Questo è il nocciolo del problema degli attuali incentivi dei media digitali: otterrai molta più attenzione se dici qualcosa di controverso che se fornisci un servizio equilibrato e imparziale.

Questo motiva i peggiori attori ad adottare dei personaggi per allinearsi a questo. Lo si vede sempre nei media sportivi, con i commentatori che condividono le opinioni più illogiche per suscitare un dibattito successivo e ottenere maggiore attenzione.

Purtroppo, questo fenomeno si è diffuso anche in politica, con prospettive di parte, come quelle dei commentatori sportivi, che portano maggiori benefici nell’era dei social media. È così che i politici populisti sono in grado di ottenere così tanta trazione, perché cercano di riassumere questioni politiche incredibilmente complesse in semplici prese di posizione in stile meme, citazioni che possono poi essere incollate su un’immagine e condivise in massa.

Il problema è che nulla è così semplice.

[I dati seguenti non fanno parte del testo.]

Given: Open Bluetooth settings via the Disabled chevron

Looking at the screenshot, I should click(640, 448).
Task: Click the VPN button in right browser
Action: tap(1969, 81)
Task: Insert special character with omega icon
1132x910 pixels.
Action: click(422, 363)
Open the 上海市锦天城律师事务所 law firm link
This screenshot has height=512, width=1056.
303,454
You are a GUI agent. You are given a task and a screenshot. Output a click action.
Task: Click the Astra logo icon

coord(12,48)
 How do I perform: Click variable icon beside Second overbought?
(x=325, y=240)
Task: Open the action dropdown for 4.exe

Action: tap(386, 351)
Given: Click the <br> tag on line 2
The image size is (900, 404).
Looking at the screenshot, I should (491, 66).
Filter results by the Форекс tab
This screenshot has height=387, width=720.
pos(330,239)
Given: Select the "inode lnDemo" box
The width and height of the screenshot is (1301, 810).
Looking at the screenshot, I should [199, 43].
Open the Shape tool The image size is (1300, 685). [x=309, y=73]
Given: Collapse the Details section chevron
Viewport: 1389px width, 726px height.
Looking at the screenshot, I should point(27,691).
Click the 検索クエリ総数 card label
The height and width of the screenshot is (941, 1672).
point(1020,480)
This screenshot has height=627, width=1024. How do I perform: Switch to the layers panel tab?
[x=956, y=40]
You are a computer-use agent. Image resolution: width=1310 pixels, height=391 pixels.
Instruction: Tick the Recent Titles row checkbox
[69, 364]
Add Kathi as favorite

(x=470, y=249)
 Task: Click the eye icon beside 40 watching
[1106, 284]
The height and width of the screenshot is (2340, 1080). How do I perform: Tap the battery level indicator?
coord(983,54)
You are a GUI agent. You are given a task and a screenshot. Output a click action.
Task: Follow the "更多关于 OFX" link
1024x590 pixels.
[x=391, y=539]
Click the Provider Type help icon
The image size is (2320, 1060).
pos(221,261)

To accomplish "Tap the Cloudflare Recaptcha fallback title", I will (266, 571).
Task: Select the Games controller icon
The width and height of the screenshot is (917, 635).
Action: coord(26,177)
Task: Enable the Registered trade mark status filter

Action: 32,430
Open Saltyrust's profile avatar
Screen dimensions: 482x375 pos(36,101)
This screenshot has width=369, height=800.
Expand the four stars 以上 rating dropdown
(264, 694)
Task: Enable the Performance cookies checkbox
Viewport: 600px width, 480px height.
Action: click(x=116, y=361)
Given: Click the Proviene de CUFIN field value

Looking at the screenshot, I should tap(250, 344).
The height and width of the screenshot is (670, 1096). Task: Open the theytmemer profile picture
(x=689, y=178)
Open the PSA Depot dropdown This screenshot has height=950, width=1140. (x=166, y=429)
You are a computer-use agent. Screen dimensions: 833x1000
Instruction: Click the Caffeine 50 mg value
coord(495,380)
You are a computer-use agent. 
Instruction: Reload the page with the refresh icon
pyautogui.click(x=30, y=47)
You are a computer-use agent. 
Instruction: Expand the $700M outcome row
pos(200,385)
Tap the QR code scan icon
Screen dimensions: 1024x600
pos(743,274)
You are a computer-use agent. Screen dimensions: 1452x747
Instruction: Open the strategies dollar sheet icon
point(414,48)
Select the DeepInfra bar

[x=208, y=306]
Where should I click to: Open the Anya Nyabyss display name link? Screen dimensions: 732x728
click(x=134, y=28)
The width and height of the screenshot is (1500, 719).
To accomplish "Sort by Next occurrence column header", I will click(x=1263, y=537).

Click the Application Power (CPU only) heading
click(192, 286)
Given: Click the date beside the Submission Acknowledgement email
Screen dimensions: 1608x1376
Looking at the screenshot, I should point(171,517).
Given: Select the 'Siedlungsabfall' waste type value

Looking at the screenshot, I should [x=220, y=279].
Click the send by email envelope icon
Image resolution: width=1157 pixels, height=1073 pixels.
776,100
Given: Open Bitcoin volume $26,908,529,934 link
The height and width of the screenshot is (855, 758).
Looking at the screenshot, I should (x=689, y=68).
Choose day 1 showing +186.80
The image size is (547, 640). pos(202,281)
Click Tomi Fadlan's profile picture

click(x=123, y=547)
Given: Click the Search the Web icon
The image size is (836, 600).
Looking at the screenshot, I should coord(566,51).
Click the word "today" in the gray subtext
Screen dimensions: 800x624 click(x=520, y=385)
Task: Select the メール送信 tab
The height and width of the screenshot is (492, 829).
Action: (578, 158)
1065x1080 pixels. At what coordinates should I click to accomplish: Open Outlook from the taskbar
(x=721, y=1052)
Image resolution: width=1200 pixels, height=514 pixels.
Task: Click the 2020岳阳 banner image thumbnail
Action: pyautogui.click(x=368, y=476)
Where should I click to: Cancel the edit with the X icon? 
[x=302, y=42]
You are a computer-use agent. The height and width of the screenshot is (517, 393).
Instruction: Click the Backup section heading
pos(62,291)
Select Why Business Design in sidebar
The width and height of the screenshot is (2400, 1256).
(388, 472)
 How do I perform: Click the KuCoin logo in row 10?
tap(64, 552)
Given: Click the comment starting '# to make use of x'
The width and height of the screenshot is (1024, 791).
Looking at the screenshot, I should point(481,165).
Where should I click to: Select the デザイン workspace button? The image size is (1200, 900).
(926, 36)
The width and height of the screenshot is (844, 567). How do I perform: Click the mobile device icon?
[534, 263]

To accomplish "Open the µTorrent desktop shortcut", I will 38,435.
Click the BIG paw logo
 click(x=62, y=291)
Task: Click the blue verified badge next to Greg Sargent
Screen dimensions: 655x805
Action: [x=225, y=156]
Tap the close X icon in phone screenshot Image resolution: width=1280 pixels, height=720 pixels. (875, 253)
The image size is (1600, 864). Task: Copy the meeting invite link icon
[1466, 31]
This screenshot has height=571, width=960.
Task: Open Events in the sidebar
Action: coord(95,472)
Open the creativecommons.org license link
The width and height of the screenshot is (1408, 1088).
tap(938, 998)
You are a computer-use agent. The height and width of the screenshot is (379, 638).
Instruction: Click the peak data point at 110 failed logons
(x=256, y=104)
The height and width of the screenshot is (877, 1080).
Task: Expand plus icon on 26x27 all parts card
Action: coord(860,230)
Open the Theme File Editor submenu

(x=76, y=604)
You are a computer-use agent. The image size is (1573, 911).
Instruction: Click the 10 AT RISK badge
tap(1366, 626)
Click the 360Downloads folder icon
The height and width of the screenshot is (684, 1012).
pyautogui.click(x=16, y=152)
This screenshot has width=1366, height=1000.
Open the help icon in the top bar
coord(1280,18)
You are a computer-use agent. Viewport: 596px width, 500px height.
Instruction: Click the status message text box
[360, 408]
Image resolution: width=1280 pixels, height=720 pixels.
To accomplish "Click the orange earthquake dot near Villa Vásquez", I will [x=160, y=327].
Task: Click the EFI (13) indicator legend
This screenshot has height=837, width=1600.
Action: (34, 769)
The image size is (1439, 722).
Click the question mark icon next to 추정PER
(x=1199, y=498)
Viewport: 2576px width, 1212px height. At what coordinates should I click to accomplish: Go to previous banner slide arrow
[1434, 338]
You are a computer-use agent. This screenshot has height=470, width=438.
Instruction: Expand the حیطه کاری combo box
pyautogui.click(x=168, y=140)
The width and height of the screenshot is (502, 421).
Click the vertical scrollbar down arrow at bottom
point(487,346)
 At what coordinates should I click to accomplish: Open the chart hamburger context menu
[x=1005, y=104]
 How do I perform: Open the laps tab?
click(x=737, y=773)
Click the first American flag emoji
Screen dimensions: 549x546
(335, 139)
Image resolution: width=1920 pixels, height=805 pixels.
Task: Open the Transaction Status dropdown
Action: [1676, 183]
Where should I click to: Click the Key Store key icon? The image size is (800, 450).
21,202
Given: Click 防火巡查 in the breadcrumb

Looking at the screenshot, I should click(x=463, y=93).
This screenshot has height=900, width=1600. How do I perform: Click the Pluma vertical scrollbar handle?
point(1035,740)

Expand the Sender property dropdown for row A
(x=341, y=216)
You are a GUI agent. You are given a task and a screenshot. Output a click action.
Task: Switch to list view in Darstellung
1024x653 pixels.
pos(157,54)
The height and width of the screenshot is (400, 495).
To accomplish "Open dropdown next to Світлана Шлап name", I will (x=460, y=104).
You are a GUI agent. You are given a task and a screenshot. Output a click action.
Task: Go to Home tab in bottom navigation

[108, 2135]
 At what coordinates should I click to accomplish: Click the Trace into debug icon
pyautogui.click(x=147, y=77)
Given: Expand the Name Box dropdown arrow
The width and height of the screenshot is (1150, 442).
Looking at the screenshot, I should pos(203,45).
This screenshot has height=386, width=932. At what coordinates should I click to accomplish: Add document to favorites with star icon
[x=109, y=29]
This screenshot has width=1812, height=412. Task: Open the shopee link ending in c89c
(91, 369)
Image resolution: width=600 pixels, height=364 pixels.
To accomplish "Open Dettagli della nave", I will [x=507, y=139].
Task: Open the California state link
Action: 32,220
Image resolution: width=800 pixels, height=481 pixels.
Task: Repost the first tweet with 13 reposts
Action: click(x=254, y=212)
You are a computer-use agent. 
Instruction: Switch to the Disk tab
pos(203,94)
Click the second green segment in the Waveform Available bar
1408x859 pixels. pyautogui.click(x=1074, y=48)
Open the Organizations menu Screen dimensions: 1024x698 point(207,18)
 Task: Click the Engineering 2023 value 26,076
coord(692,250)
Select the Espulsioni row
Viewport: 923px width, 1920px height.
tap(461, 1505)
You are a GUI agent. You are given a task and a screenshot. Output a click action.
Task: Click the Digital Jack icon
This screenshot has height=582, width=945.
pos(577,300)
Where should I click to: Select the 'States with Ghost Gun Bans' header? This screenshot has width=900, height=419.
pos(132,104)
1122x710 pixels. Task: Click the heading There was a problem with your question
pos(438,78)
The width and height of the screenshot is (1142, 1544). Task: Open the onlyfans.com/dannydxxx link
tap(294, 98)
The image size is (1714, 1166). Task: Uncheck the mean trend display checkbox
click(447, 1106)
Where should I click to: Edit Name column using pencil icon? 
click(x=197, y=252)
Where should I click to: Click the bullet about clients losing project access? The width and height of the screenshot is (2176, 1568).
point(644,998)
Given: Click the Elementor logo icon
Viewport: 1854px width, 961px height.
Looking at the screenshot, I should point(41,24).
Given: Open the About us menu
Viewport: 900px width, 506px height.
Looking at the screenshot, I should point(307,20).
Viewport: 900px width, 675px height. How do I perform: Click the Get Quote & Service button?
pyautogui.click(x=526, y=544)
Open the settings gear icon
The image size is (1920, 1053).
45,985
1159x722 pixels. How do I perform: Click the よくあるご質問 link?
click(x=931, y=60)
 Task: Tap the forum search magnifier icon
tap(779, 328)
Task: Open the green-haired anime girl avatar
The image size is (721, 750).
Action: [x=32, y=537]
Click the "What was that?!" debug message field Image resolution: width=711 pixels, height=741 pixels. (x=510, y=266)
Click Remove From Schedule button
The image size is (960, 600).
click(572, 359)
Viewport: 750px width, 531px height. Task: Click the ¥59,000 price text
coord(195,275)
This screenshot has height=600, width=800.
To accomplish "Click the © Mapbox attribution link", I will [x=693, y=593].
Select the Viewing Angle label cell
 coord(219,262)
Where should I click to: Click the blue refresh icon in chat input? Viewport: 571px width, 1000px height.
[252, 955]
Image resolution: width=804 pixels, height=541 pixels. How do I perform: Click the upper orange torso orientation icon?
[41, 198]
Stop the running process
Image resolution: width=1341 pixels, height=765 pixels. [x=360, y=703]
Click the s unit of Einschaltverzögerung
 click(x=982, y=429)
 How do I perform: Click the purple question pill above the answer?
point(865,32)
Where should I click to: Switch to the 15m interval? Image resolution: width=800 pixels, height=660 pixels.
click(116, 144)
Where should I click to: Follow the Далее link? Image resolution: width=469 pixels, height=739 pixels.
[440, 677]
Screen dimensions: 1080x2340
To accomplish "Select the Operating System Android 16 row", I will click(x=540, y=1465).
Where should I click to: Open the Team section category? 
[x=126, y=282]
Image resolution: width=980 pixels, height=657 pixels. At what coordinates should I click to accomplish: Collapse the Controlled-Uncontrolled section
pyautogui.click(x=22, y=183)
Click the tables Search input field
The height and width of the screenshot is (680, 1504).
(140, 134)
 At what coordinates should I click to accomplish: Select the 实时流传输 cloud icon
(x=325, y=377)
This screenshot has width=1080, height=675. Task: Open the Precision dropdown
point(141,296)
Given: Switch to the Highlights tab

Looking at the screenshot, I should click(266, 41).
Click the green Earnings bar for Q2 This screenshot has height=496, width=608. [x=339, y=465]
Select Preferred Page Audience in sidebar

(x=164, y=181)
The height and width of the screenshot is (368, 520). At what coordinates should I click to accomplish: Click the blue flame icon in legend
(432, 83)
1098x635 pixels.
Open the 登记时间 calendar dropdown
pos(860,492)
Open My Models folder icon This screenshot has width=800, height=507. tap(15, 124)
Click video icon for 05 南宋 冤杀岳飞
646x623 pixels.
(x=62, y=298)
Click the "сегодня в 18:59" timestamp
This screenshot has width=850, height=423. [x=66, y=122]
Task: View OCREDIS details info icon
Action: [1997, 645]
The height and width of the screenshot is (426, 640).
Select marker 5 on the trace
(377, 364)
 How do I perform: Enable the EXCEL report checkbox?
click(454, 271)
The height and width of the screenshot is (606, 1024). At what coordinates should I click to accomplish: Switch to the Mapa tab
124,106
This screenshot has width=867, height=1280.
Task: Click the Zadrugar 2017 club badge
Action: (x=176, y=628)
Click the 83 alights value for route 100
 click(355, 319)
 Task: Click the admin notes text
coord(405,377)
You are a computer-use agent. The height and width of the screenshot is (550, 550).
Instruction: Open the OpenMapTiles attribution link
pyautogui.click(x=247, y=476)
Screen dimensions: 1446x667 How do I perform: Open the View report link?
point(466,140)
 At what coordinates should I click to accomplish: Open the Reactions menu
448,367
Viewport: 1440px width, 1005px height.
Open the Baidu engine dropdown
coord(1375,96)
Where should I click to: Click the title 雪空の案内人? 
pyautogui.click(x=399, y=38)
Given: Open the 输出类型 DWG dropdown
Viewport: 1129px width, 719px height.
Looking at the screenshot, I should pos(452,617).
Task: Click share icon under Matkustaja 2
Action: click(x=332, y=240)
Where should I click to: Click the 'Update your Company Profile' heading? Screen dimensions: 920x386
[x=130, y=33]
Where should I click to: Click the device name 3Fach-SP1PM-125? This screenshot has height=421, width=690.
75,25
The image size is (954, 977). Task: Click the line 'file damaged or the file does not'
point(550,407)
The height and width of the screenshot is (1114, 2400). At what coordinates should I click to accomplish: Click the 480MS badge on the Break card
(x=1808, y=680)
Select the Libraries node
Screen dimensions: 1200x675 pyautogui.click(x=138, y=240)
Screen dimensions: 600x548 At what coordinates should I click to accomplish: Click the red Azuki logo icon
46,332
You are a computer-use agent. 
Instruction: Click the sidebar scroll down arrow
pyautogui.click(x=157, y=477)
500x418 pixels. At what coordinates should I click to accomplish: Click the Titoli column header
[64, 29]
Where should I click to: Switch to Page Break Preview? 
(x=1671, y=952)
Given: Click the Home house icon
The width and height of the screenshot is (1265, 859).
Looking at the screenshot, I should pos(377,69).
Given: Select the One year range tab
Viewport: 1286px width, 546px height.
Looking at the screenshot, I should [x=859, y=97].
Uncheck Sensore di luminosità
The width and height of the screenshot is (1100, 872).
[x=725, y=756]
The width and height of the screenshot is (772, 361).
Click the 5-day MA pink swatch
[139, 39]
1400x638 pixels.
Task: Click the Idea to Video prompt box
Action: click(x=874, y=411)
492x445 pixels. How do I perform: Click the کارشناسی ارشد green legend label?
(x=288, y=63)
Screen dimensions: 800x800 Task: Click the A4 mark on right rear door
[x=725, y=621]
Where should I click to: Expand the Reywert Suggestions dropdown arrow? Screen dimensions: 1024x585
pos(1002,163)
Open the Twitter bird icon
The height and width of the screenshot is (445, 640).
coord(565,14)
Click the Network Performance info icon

Eppure, questo è ciò che la gente vuole, il bene contro il male, il giusto contro lo sbagliato.

Dire che una parte di un conflitto è nel giusto può sembrare, di per sé, giusto, ma capire la complessità di ciò che ha portato a quella situazione richiede molta più pazienza, sfumature e comprensione.

Nessuno ha tempo per questo, quindi si finisce per litigare e in questo scenario non si tratta di chi è più informato o più riflessivo. Si tratta di giusto o sbagliato, basato su ciò che ciascuno dei partecipanti sceglie di credere.

E dato l’impegno che deriva dai contenuti negativi, si può anche capire come queste prese di posizione semplificate guadagnino terreno online.

Si tratta di un ecosistema di informazioni frammentate, che permette alle persone di scegliere ciò che vogliono credere, anche se la maggioranza più logica, nella maggior parte dei casi, ha ancora la meglio quando si tratta di agire e reagire.

Nella maggior parte dei casi. Si tratta comunque di una tendenza preoccupante, ma è anche difficile capire come possa essere invertita nello scenario attuale.

Quindi, anche se i dati qui riportati probabilmente confermano solo ciò che già sospettavi, vale la pena considerare cosa significa per il coinvolgimento online più ampio e per le tendenze che guidano l’azione online.